▸ SOURCE DOCUMENT:
# Help, hopping hen!!!!



## choosewisely (May 2, 2013)

One of my hens was limping yesterday as though when she put her foot down it really hurt her. Today she is hopping, and I feel so bad for her! There is nothing visibly wrong with her leg, but I'm sure she's in pain . What can I do outside of harvest her?? How can I make things easier for her? This is my first time with a serious health issue within the flock and I'm kinda at a loss for what to do. 

I would appreciate any help, thanks in advance!


----------



## kaufranc (Oct 3, 2012)

Seperate her and keep an eye on her. She could have just jumped down wrong or maybe just stepped on a thorn or something.


----------



## 7chicks (Jun 29, 2012)

kaufranc said:


> Seperate her and keep an eye on her. She could have just jumped down wrong or maybe just stepped on a thorn or something.


I was thinking the same thing when I read the question. I've had my girls do the same thing when they jumped down too hard from their perch. Ended up lowering it disregarding the recommended perch height. My girls were just too clumsy.  Haven't had any troubles since.


----------



## choosewisely (May 2, 2013)

kaufranc said:


> Seperate her and keep an eye on her. She could have just jumped down wrong or maybe just stepped on a thorn or something.


Yeah, I think I'll put her in their old coop by herself and keep an eye on her. Should I just keep her in there locked up (it has a small run attached) so she won't overwork the leg or should I let her free range with the rest if them as usual?


----------



## choosewisely (May 2, 2013)

7chicks said:


> I was thinking the same thing when I read the question. I've had my girls do the same thing when they jumped down too hard from their perch. Ended up lowering it disregarding the recommended perch height. My girls were just too clumsy.  Haven't had any troubles since.


They sometimes perch on a fallen tree in the yard that we kept around because my goats eat the ivy off of it and like to play on it too. But, there are some pretty high branches, and the perches in the coop are much higher than what they were used to. My leghorns (the one whose hurt) they use the lower one while the younger RIRs use the higher one so I never thought about it being too high. This is the first time anything like this has ever happened, but would you recommend lowering the perch?


----------

▸ WORK TO BE COMPLETED:
Answer these questions about the forum thread on the hopping hen:
1. What two possible causes does kaufranc give for the hen's limp?
2. What did 7chicks change after their hens jumped down too hard from their perch?
3. Where does choosewisely plan to put the hurt hen?

▸ Records from a data collection:
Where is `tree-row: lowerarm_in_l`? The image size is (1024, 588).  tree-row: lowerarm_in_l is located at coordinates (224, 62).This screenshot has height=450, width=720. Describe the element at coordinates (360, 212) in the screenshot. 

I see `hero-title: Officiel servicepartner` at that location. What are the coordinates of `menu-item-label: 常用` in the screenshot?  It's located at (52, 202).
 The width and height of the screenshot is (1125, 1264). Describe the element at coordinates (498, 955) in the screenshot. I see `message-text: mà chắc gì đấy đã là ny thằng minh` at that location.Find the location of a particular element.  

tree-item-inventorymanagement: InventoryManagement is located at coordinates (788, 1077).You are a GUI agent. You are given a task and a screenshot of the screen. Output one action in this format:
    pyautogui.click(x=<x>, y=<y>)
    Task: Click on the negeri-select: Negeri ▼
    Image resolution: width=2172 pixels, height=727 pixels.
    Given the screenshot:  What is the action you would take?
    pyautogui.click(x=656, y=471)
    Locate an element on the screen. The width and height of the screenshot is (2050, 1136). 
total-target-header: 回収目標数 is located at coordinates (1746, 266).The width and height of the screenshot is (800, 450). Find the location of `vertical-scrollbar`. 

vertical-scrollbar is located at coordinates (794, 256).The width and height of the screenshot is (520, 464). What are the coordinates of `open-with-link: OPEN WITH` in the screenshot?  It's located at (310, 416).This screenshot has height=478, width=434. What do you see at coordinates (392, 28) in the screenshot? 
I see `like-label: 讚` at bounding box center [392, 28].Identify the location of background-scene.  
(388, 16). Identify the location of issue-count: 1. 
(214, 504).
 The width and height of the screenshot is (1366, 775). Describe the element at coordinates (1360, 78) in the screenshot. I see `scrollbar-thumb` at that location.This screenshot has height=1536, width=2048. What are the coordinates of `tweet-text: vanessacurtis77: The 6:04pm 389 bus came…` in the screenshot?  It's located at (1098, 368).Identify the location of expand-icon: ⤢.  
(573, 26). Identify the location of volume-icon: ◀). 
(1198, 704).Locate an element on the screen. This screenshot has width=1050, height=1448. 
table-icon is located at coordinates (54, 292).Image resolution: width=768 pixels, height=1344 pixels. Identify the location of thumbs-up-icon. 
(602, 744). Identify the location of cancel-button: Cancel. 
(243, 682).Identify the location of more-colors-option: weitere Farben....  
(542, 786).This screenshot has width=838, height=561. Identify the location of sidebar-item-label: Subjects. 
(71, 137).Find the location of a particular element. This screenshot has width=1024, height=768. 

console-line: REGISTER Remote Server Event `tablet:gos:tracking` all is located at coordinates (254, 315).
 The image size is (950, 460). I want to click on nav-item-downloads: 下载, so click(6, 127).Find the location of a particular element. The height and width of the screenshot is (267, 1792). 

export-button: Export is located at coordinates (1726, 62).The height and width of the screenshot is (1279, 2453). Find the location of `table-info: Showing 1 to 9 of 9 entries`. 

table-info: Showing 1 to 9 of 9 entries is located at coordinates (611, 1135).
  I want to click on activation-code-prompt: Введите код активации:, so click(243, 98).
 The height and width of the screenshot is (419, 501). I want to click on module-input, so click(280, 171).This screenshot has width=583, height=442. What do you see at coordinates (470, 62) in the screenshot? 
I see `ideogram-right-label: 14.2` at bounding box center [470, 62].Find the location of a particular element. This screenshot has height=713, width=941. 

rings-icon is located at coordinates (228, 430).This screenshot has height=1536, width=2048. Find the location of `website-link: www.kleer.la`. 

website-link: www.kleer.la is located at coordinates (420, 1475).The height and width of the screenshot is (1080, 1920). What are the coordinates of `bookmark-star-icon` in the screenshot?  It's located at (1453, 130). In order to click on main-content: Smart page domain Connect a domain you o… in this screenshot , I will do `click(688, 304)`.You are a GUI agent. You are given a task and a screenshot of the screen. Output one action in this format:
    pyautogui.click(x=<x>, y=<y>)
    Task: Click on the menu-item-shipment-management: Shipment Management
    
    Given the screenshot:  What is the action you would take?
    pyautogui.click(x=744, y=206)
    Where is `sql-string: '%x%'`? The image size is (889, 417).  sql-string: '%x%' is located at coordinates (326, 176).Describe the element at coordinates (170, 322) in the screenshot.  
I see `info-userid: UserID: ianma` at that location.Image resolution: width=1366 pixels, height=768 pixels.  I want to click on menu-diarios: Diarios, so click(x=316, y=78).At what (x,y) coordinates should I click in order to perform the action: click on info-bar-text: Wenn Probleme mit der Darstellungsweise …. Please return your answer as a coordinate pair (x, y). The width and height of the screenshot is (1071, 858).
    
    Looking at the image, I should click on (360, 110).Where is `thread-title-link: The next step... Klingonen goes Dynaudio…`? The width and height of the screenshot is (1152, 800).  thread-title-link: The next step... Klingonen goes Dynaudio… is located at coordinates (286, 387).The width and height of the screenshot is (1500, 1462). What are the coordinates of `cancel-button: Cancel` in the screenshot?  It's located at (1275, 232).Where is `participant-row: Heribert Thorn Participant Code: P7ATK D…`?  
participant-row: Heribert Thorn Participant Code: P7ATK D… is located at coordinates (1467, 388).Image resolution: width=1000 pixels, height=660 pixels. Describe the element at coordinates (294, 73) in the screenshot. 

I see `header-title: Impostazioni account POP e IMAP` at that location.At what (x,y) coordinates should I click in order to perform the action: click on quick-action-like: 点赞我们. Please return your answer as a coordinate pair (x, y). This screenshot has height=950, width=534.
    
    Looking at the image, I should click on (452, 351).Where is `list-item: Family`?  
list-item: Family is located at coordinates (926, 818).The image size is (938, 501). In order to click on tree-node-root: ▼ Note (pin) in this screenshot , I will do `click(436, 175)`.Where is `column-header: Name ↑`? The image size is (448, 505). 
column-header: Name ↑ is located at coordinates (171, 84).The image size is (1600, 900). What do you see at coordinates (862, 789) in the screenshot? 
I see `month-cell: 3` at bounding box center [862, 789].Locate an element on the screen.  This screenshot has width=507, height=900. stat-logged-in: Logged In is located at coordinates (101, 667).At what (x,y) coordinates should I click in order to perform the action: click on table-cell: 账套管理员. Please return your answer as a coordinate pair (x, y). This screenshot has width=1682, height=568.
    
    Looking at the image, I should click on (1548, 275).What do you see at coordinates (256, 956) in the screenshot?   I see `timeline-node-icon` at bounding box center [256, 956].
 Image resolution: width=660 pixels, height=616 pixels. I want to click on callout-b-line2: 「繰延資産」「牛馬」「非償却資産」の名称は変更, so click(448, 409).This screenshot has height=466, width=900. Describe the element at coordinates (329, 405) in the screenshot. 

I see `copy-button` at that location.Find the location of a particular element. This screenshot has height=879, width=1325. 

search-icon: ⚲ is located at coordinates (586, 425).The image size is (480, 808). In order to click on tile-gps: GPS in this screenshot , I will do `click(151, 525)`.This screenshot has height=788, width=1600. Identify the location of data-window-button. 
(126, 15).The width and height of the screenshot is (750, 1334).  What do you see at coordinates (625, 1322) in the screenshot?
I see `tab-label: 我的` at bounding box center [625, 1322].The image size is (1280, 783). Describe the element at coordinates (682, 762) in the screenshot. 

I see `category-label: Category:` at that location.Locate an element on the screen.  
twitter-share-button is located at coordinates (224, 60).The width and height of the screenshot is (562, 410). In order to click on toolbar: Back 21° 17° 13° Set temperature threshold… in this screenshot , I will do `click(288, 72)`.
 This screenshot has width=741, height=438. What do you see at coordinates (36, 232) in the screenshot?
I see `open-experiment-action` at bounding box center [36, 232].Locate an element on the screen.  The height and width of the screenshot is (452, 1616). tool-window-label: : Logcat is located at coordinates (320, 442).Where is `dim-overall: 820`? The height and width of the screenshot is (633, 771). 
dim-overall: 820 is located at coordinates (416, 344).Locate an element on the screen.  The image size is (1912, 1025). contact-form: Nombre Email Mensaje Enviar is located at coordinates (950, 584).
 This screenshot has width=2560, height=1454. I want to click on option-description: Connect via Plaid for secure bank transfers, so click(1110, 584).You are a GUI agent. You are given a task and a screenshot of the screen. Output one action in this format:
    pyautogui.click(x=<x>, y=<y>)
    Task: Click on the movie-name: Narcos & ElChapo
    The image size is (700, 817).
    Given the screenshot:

▸ ANSWER TO THIS TASK:
1. She could have jumped down wrong, or she could have stepped on a thorn or something.
2. 7chicks lowered the perch, disregarding the recommended perch height.
3. In the flock's old coop by herself.